W3C | Submissions

Team Comment on "Binary RDF Representation for Publication and Exchange (HDT)" Submission

W3C is pleased to receive the Binary RDF Representation for Publication and Exchange (HDT) Submission from DERI Galway.

The Submission proposes a binary representation of RDF graphs intended for efficient transfer. The term dictionary and the graph encoding (e.g. integer arrays or bitmaps) can be broken up across multiple resources. The HDT Submission defines extensions to the VoID vocabulary to provide metadata related for HDT formats, graph statistics and a general category of publication items.

Implementations

There is an open source implementation, HDT-It!, documented in a separate document.

Relationships to W3C Activities

Efficient interchange of RDF graphs is clearly relevant to the Semantic Web Activity. However, there is, at the moment, no Working Group that would actively pursue this line of work.

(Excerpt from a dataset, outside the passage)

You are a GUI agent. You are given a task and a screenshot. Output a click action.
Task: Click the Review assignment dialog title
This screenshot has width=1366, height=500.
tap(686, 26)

While the current RDF Working Group is working on a standard for Turtle, the current standard serialization for RDF is RDF/XML. The Efficient XML Interchange Working Group has standardized a binary format for XML. Tensions exist between re-using an existing standard and creating a new standard, more tightly coupled to the RDF data and query model:

EXI is done
EXI is specified, implemented and debugged; there is a substantial community who already understand it.
model-specificity
EXI produces XML, requiring an e.g. RDF/XML SAX handler to produce RDF triples; HDT is framed directly in terms of the RDF graph data model.
RDF/XML's open content model
RDF/XML's EXI encoding will produce heavy tag dictionaries and light CDATA dictionaries; we're unsure if that's optimal either in theory or in common implementation. Benchmarking the encoding time and final size of large RDF graphs would clarify this impact.
re-applicability of model
HDT's format is useful in memory or memory-mapped files in that the indexing favors common query navigation paths through RDF graphs.

Next Steps

It is possible that a future Working Group will standardize a binary serialization for RDF, taking this Submission as input. The use cases presented by this Submission, as well as performance metrics that discriminate HDT from RDF/XML over EXI, will serve as input for future work on EXI.